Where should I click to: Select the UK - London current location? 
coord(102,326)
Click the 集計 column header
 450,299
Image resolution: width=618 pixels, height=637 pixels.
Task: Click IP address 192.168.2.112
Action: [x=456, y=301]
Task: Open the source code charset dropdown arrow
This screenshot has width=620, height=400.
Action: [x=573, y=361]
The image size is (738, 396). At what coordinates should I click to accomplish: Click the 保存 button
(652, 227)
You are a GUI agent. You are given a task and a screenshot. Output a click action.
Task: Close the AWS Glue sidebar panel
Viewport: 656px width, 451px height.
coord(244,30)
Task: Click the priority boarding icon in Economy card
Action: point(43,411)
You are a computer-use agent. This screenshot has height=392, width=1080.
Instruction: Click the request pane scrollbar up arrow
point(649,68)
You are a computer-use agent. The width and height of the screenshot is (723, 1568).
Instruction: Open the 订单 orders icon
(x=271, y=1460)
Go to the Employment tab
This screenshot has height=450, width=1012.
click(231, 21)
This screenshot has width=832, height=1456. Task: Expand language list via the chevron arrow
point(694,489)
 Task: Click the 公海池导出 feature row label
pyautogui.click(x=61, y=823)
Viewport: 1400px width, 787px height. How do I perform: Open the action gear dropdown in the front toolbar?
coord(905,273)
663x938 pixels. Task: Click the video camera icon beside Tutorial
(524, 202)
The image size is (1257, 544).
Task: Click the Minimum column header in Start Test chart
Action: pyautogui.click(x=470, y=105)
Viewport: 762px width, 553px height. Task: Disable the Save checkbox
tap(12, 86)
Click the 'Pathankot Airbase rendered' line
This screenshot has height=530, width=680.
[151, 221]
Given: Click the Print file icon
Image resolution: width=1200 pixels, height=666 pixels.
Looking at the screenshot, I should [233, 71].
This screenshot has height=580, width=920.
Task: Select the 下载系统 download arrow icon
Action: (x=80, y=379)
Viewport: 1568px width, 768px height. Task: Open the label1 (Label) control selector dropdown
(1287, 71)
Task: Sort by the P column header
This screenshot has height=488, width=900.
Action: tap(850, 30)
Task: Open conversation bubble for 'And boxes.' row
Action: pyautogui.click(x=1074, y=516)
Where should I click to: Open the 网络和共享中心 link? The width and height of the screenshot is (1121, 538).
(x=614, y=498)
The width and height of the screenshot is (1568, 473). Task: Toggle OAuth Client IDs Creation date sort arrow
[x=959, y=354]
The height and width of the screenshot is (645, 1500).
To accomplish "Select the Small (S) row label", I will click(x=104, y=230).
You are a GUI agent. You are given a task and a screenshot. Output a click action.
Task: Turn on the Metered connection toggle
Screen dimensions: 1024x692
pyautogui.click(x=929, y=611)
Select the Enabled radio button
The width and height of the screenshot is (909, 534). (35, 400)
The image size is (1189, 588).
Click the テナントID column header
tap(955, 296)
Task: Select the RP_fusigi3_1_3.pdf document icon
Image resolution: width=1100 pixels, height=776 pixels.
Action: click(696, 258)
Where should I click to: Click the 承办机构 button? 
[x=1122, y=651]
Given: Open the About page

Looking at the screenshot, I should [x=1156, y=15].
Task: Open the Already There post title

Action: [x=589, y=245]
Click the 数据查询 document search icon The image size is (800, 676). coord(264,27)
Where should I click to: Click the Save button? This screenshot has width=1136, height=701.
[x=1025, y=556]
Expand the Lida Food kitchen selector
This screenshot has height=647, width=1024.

#### [DIRECTIONS]
Your answer must be an exact copy of every entry above.

#### [TASK OUTPUT]
Where should I click to: Select the UK - London current location? 
coord(102,326)
Click the 集計 column header
 450,299
Image resolution: width=618 pixels, height=637 pixels.
Task: Click IP address 192.168.2.112
Action: [x=456, y=301]
Task: Open the source code charset dropdown arrow
This screenshot has width=620, height=400.
Action: [x=573, y=361]
The image size is (738, 396). At what coordinates should I click to accomplish: Click the 保存 button
(652, 227)
You are a GUI agent. You are given a task and a screenshot. Output a click action.
Task: Close the AWS Glue sidebar panel
Viewport: 656px width, 451px height.
coord(244,30)
Task: Click the priority boarding icon in Economy card
Action: point(43,411)
You are a computer-use agent. This screenshot has height=392, width=1080.
Instruction: Click the request pane scrollbar up arrow
point(649,68)
You are a computer-use agent. The width and height of the screenshot is (723, 1568).
Instruction: Open the 订单 orders icon
(x=271, y=1460)
Go to the Employment tab
This screenshot has height=450, width=1012.
click(231, 21)
This screenshot has width=832, height=1456. Task: Expand language list via the chevron arrow
point(694,489)
 Task: Click the 公海池导出 feature row label
pyautogui.click(x=61, y=823)
Viewport: 1400px width, 787px height. How do I perform: Open the action gear dropdown in the front toolbar?
coord(905,273)
663x938 pixels. Task: Click the video camera icon beside Tutorial
(524, 202)
The image size is (1257, 544).
Task: Click the Minimum column header in Start Test chart
Action: pyautogui.click(x=470, y=105)
Viewport: 762px width, 553px height. Task: Disable the Save checkbox
tap(12, 86)
Click the 'Pathankot Airbase rendered' line
This screenshot has height=530, width=680.
[151, 221]
Given: Click the Print file icon
Image resolution: width=1200 pixels, height=666 pixels.
Looking at the screenshot, I should [233, 71].
This screenshot has height=580, width=920.
Task: Select the 下载系统 download arrow icon
Action: (x=80, y=379)
Viewport: 1568px width, 768px height. Task: Open the label1 (Label) control selector dropdown
(1287, 71)
Task: Sort by the P column header
This screenshot has height=488, width=900.
Action: tap(850, 30)
Task: Open conversation bubble for 'And boxes.' row
Action: pyautogui.click(x=1074, y=516)
Where should I click to: Open the 网络和共享中心 link? The width and height of the screenshot is (1121, 538).
(x=614, y=498)
The width and height of the screenshot is (1568, 473). Task: Toggle OAuth Client IDs Creation date sort arrow
[x=959, y=354]
The height and width of the screenshot is (645, 1500).
To accomplish "Select the Small (S) row label", I will click(x=104, y=230).
You are a GUI agent. You are given a task and a screenshot. Output a click action.
Task: Turn on the Metered connection toggle
Screen dimensions: 1024x692
pyautogui.click(x=929, y=611)
Select the Enabled radio button
The width and height of the screenshot is (909, 534). (35, 400)
The image size is (1189, 588).
Click the テナントID column header
tap(955, 296)
Task: Select the RP_fusigi3_1_3.pdf document icon
Image resolution: width=1100 pixels, height=776 pixels.
Action: click(696, 258)
Where should I click to: Click the 承办机构 button? 
[x=1122, y=651]
Given: Open the About page

Looking at the screenshot, I should [x=1156, y=15].
Task: Open the Already There post title

Action: [x=589, y=245]
Click the 数据查询 document search icon The image size is (800, 676). coord(264,27)
Where should I click to: Click the Save button? This screenshot has width=1136, height=701.
[x=1025, y=556]
Expand the Lida Food kitchen selector
This screenshot has height=647, width=1024.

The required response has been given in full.